The powerful Finance Committee works with the mayor and the Office of Management and Budget to get an annual budget approved before the July 1 start of the new fiscal year.

“No matter if you’ve been a New Yorker since birth or since breakfast, we all deserve to live in a safe, clean, fair, and thriving city where nobody slips through the cracks,” says New York City Council finance chair Justin Brannan.

NYC Council/John McCarten

Newly inaugurated Mayor Eric Adams has until mid-February to present his preliminary budget for fiscal 2023.

The latest financial plan update was released in November by his predecessor, Bill de Blasio. The $102.8 billion spending plan was up 4.2% from the $98.7 billion budget the city adopted last June. The city faces gaps of $2.9 billion, $2.7 billion and $2.1 billion running from fiscal years 2023 through 2025.

After the preliminary budget is unveiled, the 51-member city council will hold a series of public hearings on it.
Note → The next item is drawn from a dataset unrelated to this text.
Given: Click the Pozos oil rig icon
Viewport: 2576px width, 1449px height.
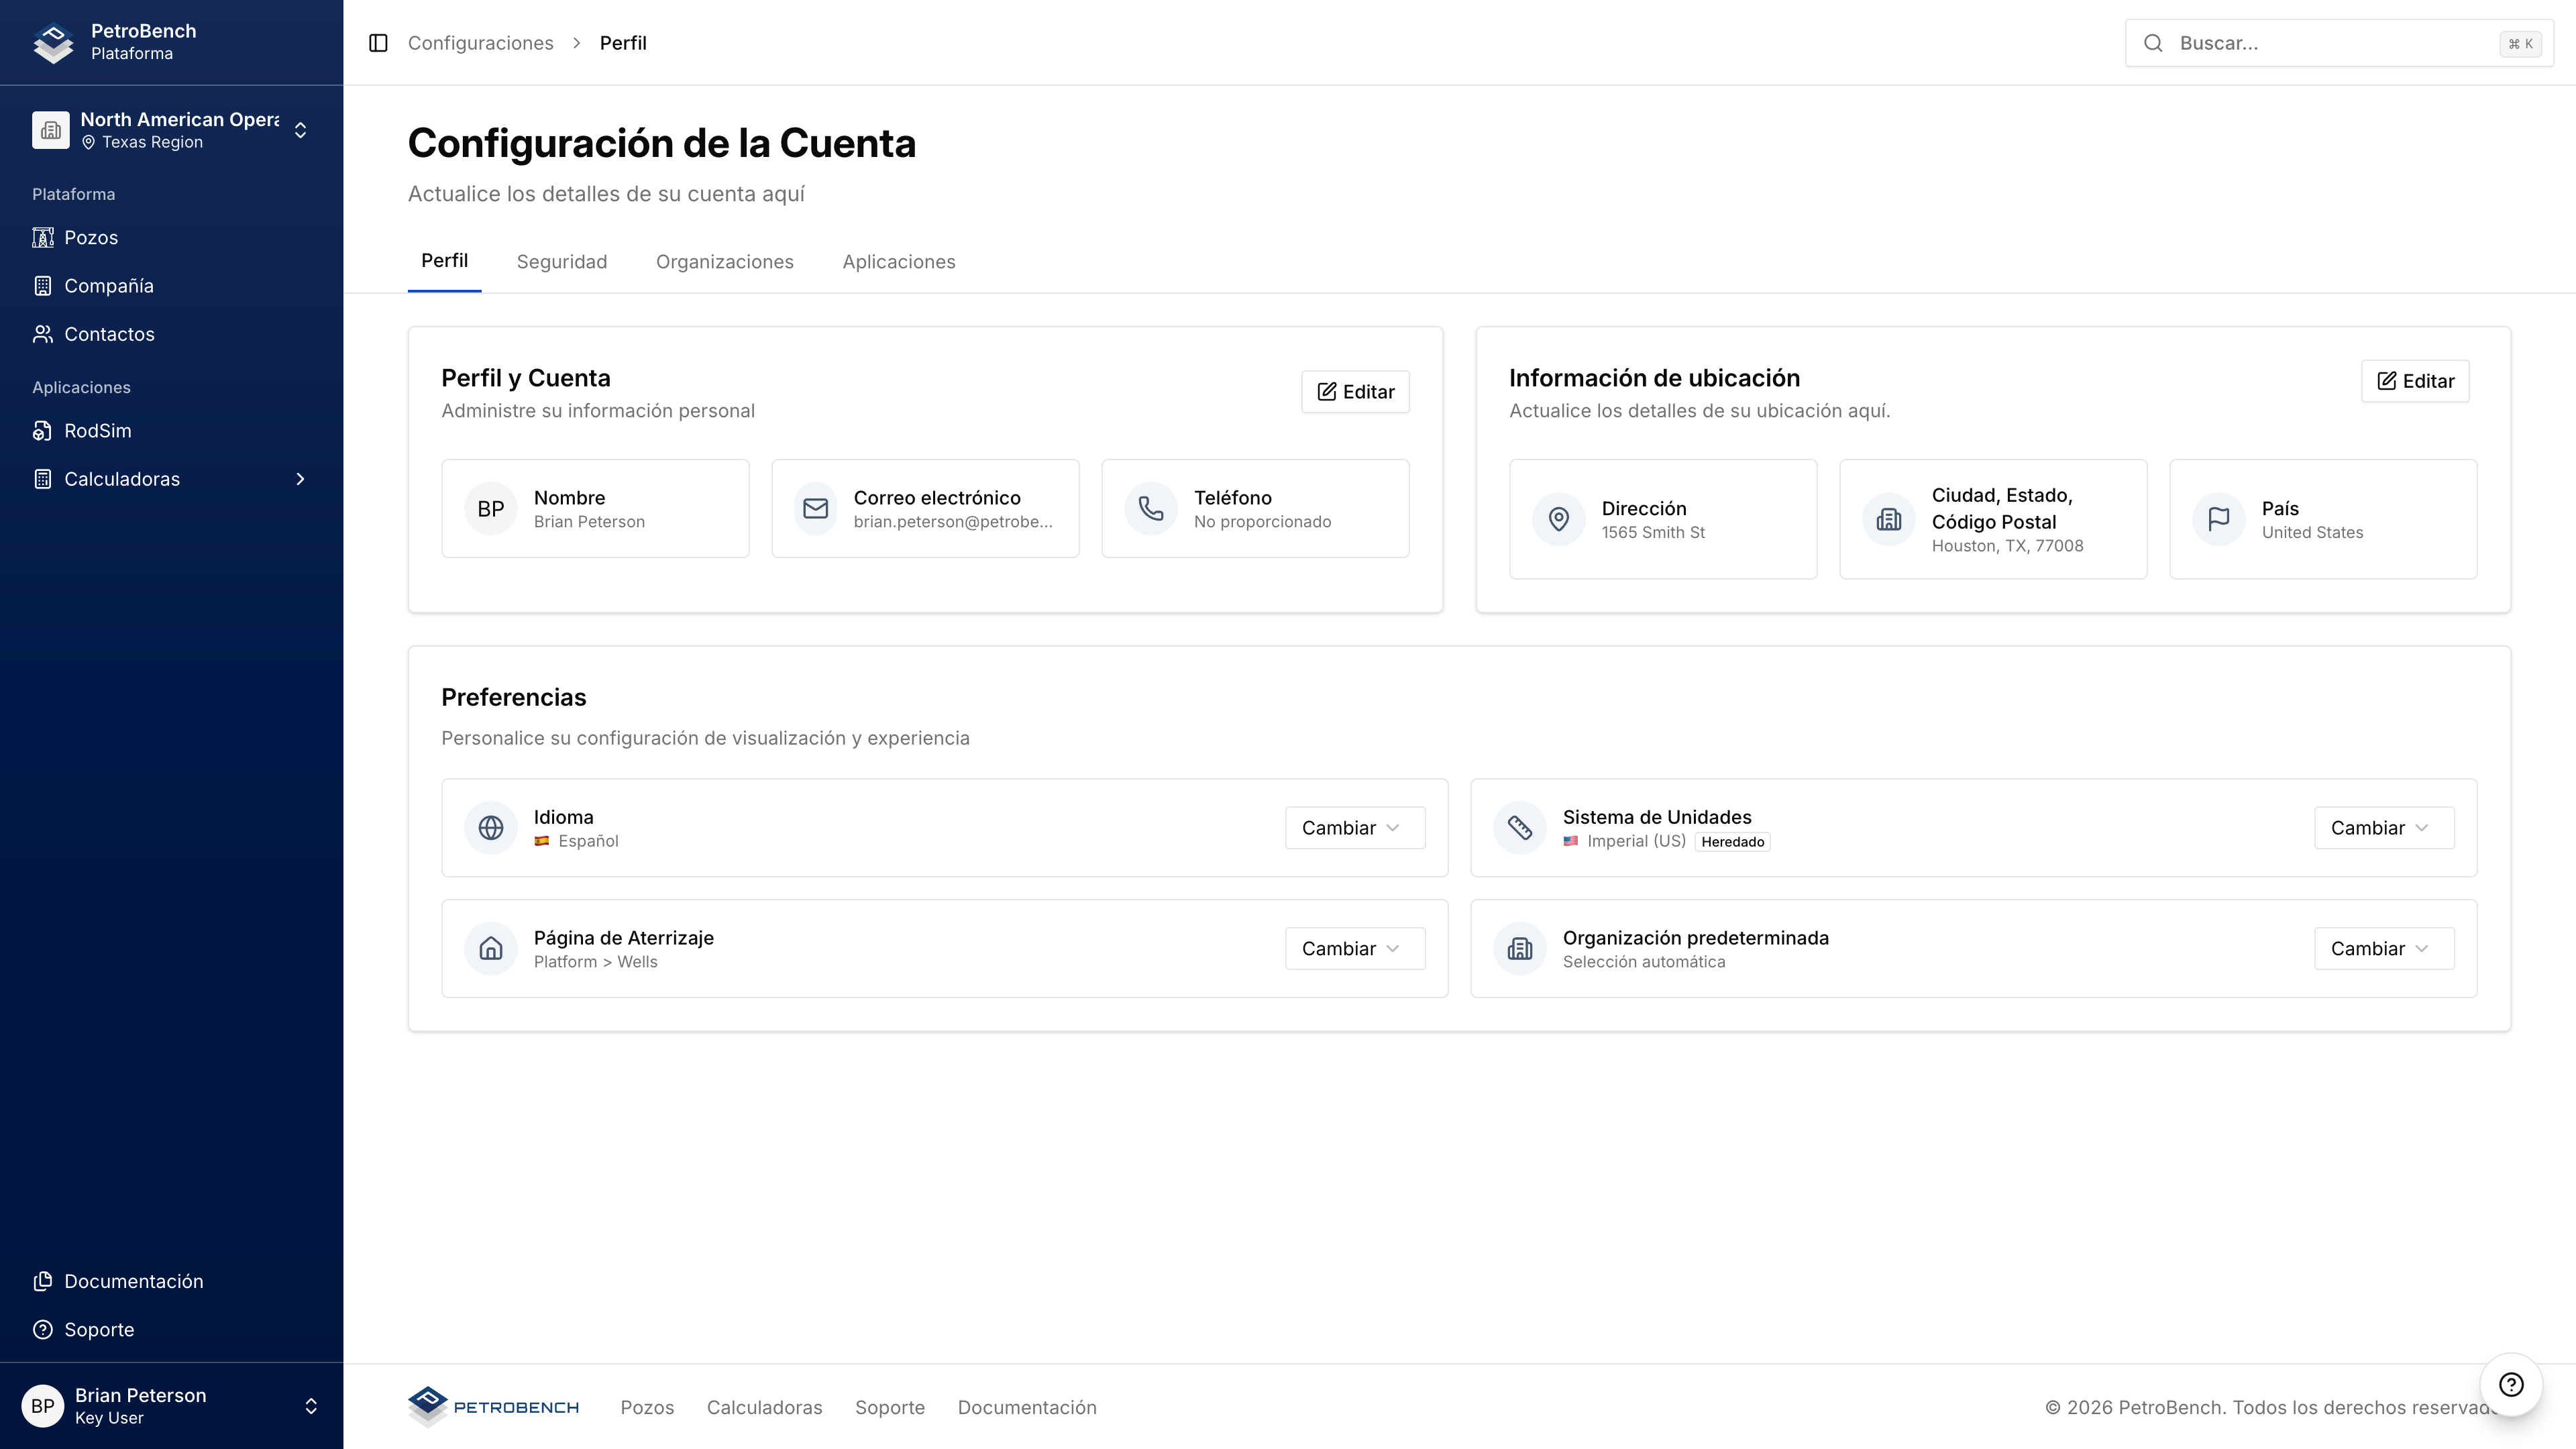Looking at the screenshot, I should coord(42,238).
By the end of April, the mayor will release his executive budget.

The council will issue its response to that plan and then hold a second round of hearings after which they will negotiate adjustments with the mayor and his Office of Management and Budget. By law, the council must vote on a budget by July 1.

Meanwhile, Adams announced how he plans to achieve his promise of getting his first three paychecks in cryptocurrency.

“New York is the center of the world and we want it to be the center of cryptocurrency and other financial innovations,” Adams said in a news release.

The first pay period for his $258,750-per-year job is Friday.

The city can’t actually pay its employees in cryptocurrencies, which are virtual speculative instruments recorded on an electronic ledger.

In the mayor’s case, according to the news release, before the funds are made available, the paycheck will automatically be converted from dollars into Ethereum and Bitcoin via Coinbase, a cryptocurrency exchange platform available to anyone.

“Being on the forefront of such innovation will help us create jobs, improve our economy, and continue to be a magnet for talent from all over the globe,” Adams said Thursday.

In November, Adams vowed to take his first three paychecks in cryptocurrency.

“From being the primary means by which we close both the digital and financial divide, technology continues to be the great equalizer,” said Matt Fraser, the city’s chief technology officer. “This step taken by the mayor provides a leading example of how we can empower people through tech with a more diverse set of options to manage their finances.”